Global Link Management Inc.'s (TSE:3486) investors are due to receive a payment of ¥100.00 per share on 31st of March. This makes the dividend yield 5.7%, which will augment investor returns quite nicely.
Check out our latest analysis for Global Link Management
Global Link Management's Payment Has Solid Earnings Coverage
We like to see robust dividend yields, but that doesn't matter if the payment isn't sustainable. Before making this announcement, Global Link Management was easily earning enough to cover the dividend. As a result, a large proportion of what it earned was being reinvested back into the business.

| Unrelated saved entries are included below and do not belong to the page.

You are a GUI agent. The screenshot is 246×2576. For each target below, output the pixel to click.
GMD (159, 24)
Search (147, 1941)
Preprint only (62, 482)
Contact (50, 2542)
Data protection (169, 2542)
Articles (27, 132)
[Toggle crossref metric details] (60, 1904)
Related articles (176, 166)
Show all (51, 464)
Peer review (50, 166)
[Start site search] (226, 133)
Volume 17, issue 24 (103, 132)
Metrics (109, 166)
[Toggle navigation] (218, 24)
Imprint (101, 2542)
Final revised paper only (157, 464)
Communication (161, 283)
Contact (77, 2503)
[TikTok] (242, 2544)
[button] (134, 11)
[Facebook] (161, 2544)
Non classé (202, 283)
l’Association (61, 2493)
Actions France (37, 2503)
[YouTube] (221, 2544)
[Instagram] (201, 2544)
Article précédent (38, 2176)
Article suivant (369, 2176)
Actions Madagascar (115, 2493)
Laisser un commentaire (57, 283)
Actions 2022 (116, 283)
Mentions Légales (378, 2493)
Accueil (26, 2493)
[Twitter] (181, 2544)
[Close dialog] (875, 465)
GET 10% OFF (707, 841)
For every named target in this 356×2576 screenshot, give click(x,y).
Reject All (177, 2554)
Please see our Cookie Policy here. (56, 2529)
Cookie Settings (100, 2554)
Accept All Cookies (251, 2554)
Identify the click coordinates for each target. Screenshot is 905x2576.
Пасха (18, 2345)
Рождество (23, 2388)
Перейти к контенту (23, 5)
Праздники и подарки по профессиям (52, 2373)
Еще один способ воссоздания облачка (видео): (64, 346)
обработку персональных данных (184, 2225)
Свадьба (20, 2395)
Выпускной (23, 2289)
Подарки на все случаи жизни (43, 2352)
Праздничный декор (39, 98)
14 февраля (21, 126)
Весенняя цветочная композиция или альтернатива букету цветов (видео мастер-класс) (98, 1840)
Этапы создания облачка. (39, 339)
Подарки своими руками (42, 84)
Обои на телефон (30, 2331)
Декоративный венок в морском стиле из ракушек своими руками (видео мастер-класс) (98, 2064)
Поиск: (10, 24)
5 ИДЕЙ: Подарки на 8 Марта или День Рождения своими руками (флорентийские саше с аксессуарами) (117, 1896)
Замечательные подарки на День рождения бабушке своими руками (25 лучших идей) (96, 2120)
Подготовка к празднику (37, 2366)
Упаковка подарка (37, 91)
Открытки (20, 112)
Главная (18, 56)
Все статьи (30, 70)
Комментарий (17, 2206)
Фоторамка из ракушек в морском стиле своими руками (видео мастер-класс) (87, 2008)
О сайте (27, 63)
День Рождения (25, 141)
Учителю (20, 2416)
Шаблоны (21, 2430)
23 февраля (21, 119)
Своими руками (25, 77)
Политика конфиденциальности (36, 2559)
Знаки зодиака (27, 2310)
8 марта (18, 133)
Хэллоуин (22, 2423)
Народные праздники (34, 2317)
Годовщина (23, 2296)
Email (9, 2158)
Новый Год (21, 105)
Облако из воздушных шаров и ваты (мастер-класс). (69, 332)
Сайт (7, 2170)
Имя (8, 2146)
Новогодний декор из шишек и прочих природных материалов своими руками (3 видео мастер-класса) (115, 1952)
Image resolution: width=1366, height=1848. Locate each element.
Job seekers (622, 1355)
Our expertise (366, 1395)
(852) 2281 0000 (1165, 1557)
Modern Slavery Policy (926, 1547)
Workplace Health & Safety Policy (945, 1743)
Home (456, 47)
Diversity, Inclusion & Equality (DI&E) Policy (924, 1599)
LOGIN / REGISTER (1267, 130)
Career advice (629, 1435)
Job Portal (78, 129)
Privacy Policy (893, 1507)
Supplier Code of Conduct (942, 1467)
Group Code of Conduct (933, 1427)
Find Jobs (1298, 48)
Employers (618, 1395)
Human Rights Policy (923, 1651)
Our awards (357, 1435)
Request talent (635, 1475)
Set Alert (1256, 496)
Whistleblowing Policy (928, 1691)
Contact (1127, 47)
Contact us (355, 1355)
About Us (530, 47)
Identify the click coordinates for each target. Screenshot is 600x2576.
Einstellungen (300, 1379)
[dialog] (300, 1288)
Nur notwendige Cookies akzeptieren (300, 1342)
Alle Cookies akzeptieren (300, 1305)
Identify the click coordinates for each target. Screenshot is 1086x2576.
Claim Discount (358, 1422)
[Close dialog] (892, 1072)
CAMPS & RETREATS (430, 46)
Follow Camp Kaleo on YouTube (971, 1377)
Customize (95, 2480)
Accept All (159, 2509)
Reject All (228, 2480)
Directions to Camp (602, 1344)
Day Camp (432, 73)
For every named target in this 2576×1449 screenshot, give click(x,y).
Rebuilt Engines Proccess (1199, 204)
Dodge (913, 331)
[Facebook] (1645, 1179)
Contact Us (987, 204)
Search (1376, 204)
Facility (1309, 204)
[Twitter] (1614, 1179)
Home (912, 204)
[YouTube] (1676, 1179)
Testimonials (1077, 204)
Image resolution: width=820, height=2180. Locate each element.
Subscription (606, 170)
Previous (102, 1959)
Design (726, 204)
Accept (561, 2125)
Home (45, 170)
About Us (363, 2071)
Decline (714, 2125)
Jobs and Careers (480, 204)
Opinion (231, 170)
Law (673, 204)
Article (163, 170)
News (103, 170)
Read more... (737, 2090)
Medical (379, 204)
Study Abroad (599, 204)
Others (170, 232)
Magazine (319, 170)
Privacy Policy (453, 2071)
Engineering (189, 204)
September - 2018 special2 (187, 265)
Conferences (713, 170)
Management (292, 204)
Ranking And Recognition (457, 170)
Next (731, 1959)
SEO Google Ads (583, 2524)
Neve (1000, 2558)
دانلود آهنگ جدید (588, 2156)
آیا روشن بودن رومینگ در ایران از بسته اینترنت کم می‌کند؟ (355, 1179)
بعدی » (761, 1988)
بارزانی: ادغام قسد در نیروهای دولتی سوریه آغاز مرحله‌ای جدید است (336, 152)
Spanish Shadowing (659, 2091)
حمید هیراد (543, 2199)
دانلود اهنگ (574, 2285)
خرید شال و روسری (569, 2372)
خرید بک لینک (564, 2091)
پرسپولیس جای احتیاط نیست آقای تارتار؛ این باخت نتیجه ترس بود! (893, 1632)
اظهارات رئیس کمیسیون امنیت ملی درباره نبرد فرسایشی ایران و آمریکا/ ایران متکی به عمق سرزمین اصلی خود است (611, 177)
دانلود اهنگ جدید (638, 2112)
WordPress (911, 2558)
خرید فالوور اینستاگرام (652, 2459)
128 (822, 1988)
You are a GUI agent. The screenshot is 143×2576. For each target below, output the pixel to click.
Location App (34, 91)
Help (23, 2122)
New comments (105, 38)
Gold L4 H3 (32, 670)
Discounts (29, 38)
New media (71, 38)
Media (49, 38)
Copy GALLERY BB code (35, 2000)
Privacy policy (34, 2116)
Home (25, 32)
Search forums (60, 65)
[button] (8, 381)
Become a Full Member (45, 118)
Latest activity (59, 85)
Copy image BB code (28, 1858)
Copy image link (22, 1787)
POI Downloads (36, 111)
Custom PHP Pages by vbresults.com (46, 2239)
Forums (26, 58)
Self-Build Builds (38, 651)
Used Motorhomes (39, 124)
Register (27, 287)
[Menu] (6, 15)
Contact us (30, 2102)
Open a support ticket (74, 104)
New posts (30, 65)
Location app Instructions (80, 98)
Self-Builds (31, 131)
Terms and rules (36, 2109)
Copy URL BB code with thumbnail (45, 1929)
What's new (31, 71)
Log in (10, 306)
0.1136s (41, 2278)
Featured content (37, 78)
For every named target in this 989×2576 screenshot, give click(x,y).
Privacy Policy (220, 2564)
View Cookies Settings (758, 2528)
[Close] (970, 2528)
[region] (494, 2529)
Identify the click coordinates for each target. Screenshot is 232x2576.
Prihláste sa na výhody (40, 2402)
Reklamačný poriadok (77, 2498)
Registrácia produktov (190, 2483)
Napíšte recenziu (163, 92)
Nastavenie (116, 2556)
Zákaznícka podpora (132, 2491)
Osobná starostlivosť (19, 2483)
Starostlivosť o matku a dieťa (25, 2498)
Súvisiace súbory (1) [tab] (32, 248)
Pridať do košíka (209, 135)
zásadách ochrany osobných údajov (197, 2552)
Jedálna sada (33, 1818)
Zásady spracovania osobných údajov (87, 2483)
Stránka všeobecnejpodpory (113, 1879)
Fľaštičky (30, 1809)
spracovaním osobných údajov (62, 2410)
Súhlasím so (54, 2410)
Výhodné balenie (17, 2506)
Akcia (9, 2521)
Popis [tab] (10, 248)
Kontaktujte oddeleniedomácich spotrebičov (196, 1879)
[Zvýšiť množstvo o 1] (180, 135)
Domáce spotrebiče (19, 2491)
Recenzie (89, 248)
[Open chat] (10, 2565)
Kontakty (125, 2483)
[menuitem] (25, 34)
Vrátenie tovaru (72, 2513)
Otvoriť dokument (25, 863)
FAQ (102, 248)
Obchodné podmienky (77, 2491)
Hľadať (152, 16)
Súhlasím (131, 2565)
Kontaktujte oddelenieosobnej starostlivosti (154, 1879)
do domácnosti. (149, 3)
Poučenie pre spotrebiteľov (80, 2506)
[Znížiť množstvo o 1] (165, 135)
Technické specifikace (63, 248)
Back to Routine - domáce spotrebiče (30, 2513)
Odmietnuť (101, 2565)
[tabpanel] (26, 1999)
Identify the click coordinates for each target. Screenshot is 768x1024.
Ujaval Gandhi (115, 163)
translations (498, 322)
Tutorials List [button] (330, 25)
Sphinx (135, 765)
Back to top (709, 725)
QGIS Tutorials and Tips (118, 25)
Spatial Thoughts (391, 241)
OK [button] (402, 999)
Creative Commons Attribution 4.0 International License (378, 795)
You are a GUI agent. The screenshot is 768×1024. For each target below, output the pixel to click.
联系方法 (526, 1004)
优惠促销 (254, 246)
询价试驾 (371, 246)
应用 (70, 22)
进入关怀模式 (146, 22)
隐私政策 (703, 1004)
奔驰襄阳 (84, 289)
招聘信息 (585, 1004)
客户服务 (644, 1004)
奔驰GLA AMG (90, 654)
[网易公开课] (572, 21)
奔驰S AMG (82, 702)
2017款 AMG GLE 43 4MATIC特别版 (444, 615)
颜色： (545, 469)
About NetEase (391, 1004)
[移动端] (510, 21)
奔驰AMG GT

Looking forward, earnings per share could rise by 42.9% over the next year if the trend from the last few years continues. If the dividend continues on this path, the payout ratio could be 29% by next year, which we think can be pretty sustainable going forward.
Global Link Management Is Still Building Its Track Record
It is great to see that Global Link Management has been paying a stable dividend for a number of years now, however we want to be a bit cautious about whether this will remain true through a full economic cycle. The dividend has gone from an annual total of ¥12.50 in 2018 to the most recent total annual payment of ¥100.00. This implies that the company grew its distributions at a yearly rate of about 41% over that duration. The dividend has been growing rapidly, however with such a short payment history we can't know for sure if payment can continue to grow over the long term, so caution may be warranted.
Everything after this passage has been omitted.